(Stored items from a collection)

*****

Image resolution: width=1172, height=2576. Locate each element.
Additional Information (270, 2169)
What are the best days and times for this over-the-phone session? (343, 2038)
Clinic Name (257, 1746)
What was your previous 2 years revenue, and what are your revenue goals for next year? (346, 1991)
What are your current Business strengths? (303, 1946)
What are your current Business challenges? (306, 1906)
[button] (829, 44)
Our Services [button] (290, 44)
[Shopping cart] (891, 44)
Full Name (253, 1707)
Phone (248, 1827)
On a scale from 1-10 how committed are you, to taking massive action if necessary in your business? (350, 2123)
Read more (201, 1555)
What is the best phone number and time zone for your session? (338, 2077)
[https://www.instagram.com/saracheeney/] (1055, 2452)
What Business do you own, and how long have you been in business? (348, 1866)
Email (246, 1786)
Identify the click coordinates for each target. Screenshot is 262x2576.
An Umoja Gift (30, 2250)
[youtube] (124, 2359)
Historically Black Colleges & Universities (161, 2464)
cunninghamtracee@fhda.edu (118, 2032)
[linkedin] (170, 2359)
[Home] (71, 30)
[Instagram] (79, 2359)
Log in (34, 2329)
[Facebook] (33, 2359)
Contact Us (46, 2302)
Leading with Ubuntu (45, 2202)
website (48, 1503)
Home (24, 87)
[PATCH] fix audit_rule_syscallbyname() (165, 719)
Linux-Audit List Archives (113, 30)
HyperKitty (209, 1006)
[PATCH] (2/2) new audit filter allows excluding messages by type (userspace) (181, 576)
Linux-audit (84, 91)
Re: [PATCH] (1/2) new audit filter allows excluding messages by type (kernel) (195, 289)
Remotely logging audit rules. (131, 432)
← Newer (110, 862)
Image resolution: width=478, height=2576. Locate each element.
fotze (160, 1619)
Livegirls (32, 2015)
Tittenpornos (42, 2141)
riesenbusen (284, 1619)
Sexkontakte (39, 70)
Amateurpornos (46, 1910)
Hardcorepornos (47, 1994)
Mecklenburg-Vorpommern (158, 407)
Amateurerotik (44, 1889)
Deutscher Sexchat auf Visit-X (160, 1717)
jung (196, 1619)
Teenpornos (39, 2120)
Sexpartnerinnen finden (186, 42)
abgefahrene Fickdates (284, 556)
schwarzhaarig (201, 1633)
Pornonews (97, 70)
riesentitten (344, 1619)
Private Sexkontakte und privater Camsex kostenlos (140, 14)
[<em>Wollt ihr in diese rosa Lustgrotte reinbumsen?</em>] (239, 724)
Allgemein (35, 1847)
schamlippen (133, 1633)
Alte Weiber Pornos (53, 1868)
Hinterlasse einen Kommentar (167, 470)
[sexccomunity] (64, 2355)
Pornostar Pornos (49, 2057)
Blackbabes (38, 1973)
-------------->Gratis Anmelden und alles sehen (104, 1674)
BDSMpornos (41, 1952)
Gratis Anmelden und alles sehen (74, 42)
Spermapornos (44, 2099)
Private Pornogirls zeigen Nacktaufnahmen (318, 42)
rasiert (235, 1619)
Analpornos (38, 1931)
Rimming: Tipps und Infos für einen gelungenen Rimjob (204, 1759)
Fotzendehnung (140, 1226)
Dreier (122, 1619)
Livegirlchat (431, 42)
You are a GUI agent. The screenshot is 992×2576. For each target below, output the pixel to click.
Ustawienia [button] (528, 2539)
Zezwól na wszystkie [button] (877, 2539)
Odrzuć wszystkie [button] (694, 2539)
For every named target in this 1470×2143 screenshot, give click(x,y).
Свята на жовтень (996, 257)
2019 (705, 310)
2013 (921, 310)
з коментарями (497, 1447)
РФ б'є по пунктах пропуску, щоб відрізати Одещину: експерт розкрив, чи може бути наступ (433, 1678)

*****

--- Task brief ---
What is the number of lines in the records above that include the word "Private"? Reply with that number and nothing more.

--- Answer to this task ---
2